Abstract

Background: Outcome in acute stroke trials is often based on short-term mRS, but there are few data from prospective population-based studies on how this measure translates into long-term outcomes. We evaluated the relationship between 1-month mRS and 5-year disability, death, quality of life, and healthcare cost in a population-based cohort study. Methods: In 3-month survivors of ischaemic stroke in the Oxford Vascular Study (2002-2014), we used logistic regression to determine predictors of 5-year death/disability, including mRS score at 1 month, age, and sex.

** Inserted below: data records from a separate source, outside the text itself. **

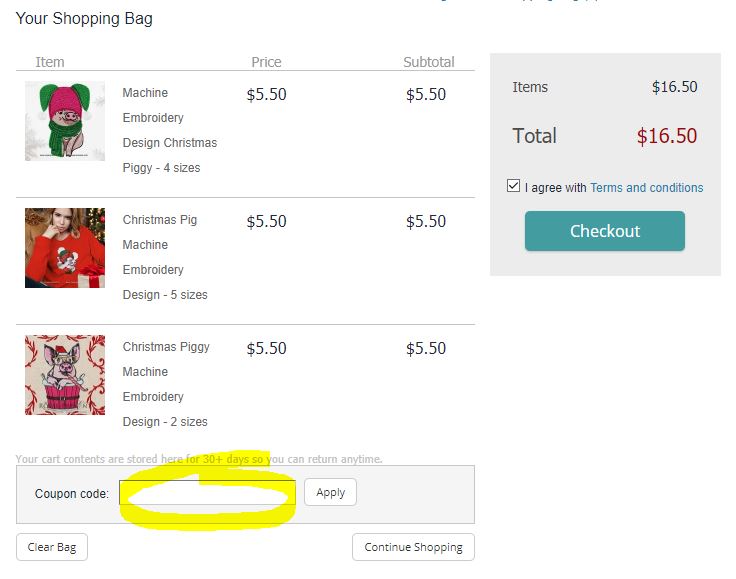
Task: Open Christmas Piggy Design 2 sizes product
Action: [x=166, y=384]
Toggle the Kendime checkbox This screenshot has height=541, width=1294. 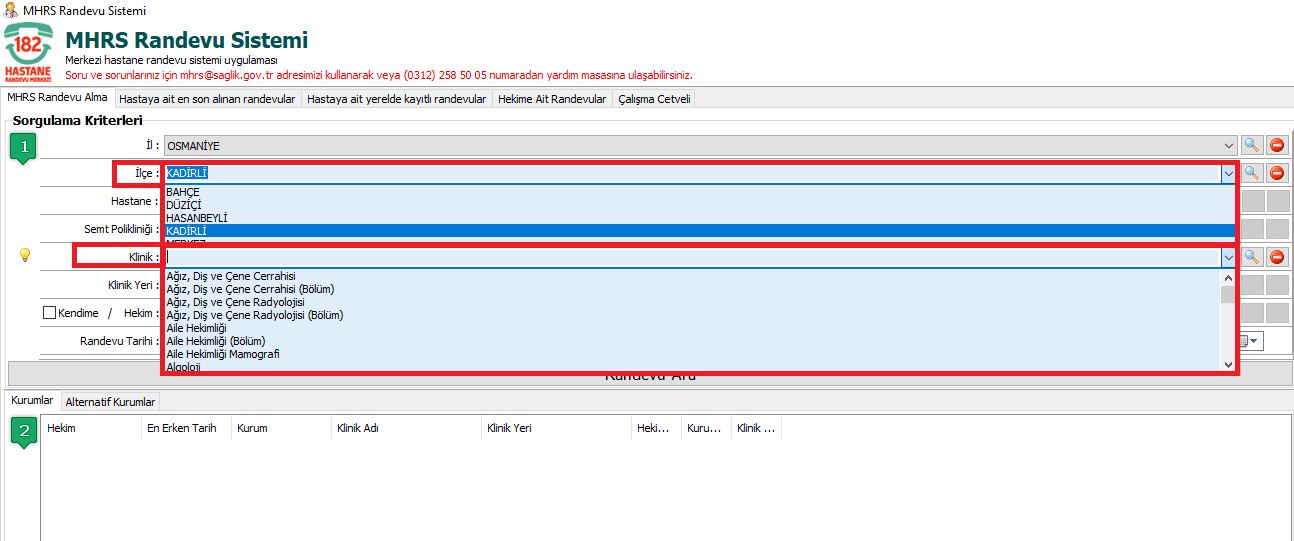coord(49,313)
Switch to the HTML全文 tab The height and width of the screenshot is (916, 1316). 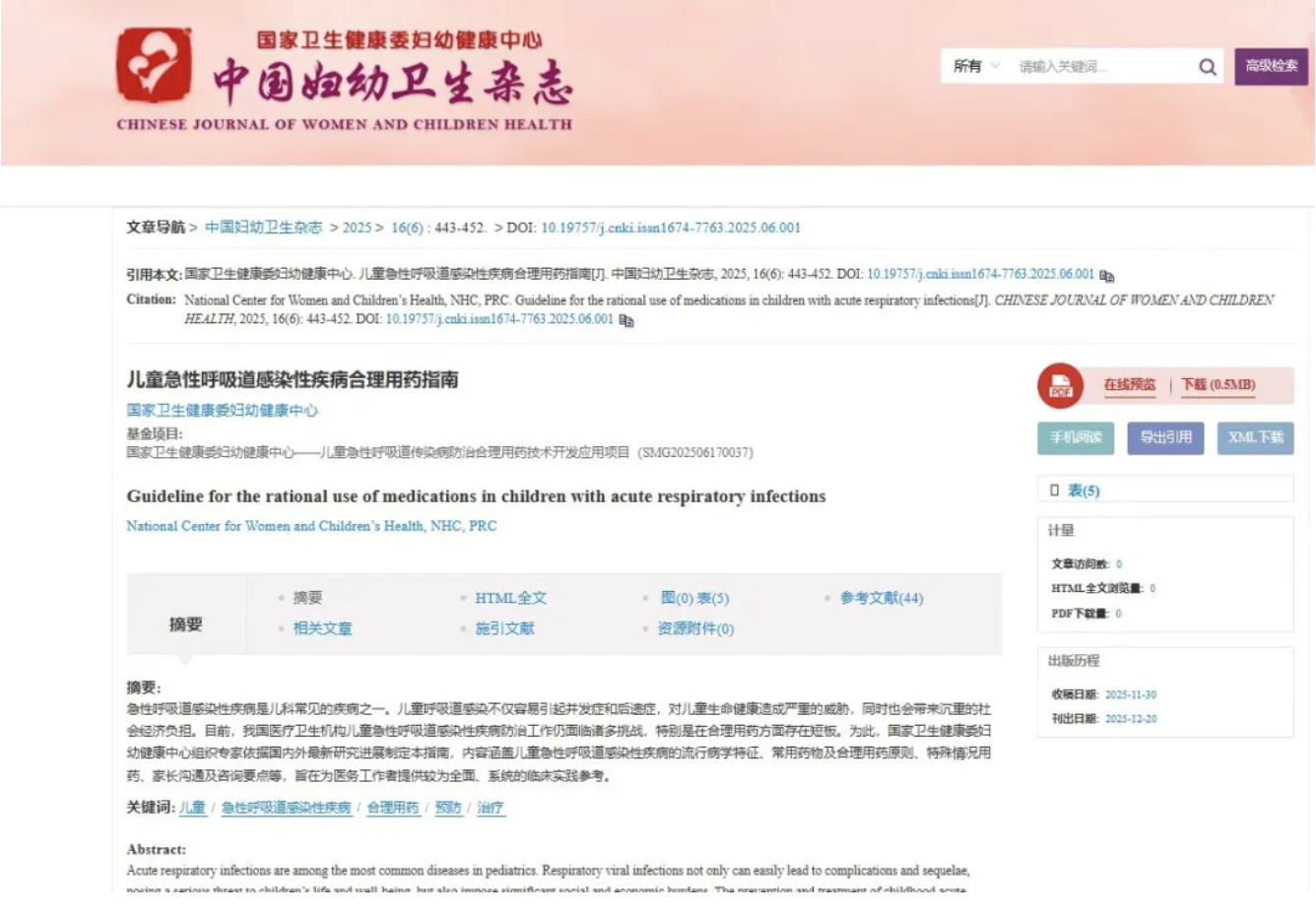pyautogui.click(x=510, y=598)
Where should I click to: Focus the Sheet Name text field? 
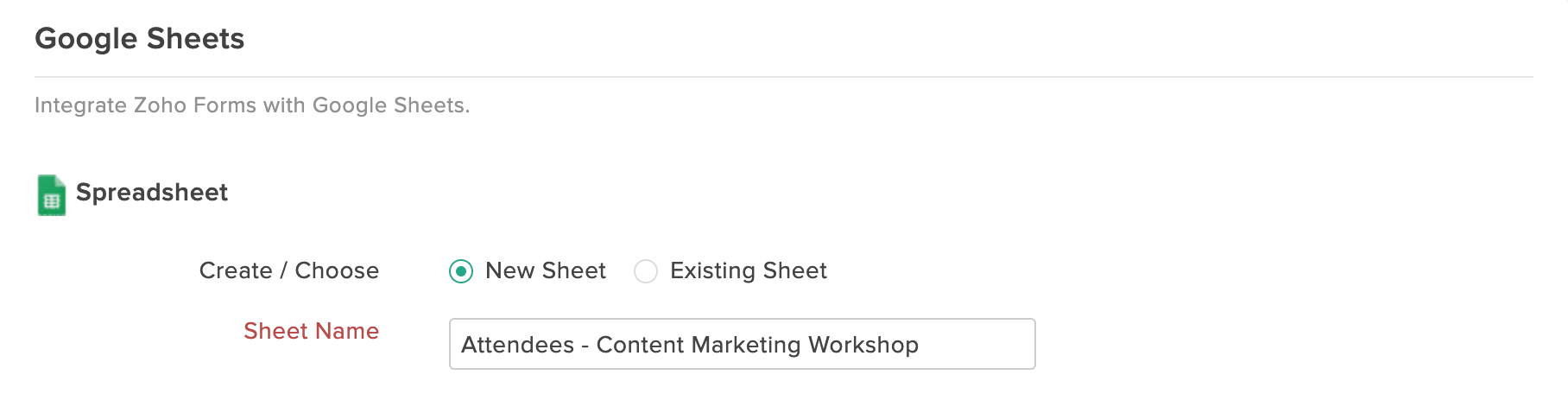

The analyses were repeated for different subgroups, including thrombectomy-eligible, atrial fibrillation-related, and lacunar strokes. Hospital resource use and institutionalization data up to 31 August 2015 were collected, and mean censor-adjusted costs were reported with 95% CIs from 1000 bootstrap estimates. A general gamma linear model was used with 1-month mRS controlling for age, sex, and comorbidities. 5-year quality-adjusted life expectancies (QALE) generated from survival data and EQ-5D-derived utility scores were stratified by 1-month mRS. Results: Among 1,425 survivors, mRS score was a strong independent predictor of 5-year death/disability, with a step-change from mRS 2 to 3: adjusted odds ratio for mRS 3-5 vs 0-2: 35.57, 95%CI 17.40-72.71, p<0.0001. This step-change was also seen for 5-year mortality: adjusted hazard ratio for mRS 3-5 vs 0-2: 1.84, 95%CI 1.59-2.14, p<0.0001. Trends were consistent across the stroke subgroups. mRS score was the only independent predictor of 5-year healthcare costs (p<0.0001) aside from age, again with a step-change from mRS 2 to 3: £8,817.67 (95%CI 6,207.98-10,688.86) vs 29,692.73 (95%CI 21,117.18-31,367.53). 5-year QALE dropped incrementally with rising mRS: mRS=0 - 3.47 (95%CI 3.25-3.66); 1 - 2.91 (2.77-3.04); 2 - 2.64(2.46-2.81); 3 - 1.72 (1.52-1.91); 4 - 1.23 (1.03-1.45); 5 - 0.31 (0.02-0.76). Conclusions: Our results reaffirm the practice in acute stroke trials of using short-term mRS as the primary outcome measure. The step change between mRS 2 and 3 for both death/disability and healthcare costs supports the traditional dichotomous outcome, but the incremental drop in QALE with each mRS grade shows that ordinal analysis is also valid.